Work to be completed » In the records below, work out how many lines hold the word "accomplish". Report the number alone.

Given records Block Start

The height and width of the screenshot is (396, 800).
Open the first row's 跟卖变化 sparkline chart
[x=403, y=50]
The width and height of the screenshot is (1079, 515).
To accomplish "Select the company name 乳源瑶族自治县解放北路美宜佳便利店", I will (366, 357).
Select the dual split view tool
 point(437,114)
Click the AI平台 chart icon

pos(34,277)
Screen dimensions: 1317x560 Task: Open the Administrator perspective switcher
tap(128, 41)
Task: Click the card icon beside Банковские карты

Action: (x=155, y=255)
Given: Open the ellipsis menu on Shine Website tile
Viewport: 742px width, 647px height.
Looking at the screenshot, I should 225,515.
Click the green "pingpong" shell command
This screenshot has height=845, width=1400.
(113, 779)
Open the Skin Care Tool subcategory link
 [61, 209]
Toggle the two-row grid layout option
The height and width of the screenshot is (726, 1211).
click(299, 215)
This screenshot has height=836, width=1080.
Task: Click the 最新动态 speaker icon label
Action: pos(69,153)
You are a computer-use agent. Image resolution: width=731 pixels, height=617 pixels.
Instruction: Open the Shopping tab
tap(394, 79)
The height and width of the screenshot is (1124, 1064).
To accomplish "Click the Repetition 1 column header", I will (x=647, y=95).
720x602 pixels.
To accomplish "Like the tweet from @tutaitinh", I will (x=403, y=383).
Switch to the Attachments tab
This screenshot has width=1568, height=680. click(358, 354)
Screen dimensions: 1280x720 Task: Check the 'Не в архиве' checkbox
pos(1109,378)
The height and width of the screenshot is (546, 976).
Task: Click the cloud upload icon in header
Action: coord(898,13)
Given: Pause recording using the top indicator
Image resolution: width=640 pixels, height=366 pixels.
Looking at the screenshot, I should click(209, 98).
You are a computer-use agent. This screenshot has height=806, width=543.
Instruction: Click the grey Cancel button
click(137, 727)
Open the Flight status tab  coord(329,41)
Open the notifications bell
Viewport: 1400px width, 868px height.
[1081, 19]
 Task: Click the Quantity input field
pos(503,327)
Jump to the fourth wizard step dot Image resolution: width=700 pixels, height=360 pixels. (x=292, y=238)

Given records Block End

Response area » 3